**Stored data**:

====

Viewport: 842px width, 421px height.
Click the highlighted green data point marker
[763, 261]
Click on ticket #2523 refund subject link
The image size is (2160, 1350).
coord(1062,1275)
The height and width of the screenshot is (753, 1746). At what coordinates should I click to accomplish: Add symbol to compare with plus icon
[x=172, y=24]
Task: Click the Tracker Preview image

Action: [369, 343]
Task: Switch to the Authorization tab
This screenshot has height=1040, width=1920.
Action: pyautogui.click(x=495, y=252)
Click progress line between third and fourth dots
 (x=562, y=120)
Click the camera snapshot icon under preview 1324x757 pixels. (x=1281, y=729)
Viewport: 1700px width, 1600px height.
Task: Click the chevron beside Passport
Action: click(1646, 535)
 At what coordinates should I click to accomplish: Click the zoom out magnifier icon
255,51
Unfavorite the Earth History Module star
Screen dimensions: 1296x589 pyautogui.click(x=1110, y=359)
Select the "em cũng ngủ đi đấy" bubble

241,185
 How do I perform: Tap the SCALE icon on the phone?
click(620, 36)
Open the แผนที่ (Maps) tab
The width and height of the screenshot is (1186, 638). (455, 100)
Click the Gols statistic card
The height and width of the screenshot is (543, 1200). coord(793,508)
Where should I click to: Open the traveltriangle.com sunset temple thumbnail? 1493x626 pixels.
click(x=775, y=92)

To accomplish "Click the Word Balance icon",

====

**EXERCISE DETAILS**:
Every record must be repeated precisely and in full.

**RESPONSE FOR THIS EXERCISE**:
Viewport: 842px width, 421px height.
Click the highlighted green data point marker
[763, 261]
Click on ticket #2523 refund subject link
The image size is (2160, 1350).
coord(1062,1275)
The height and width of the screenshot is (753, 1746). At what coordinates should I click to accomplish: Add symbol to compare with plus icon
[x=172, y=24]
Task: Click the Tracker Preview image

Action: [369, 343]
Task: Switch to the Authorization tab
This screenshot has height=1040, width=1920.
Action: pyautogui.click(x=495, y=252)
Click progress line between third and fourth dots
 (x=562, y=120)
Click the camera snapshot icon under preview 1324x757 pixels. (x=1281, y=729)
Viewport: 1700px width, 1600px height.
Task: Click the chevron beside Passport
Action: click(1646, 535)
 At what coordinates should I click to accomplish: Click the zoom out magnifier icon
255,51
Unfavorite the Earth History Module star
Screen dimensions: 1296x589 pyautogui.click(x=1110, y=359)
Select the "em cũng ngủ đi đấy" bubble

241,185
 How do I perform: Tap the SCALE icon on the phone?
click(620, 36)
Open the แผนที่ (Maps) tab
The width and height of the screenshot is (1186, 638). (455, 100)
Click the Gols statistic card
The height and width of the screenshot is (543, 1200). coord(793,508)
Where should I click to: Open the traveltriangle.com sunset temple thumbnail? 1493x626 pixels.
click(x=775, y=92)

To accomplish "Click the Word Balance icon",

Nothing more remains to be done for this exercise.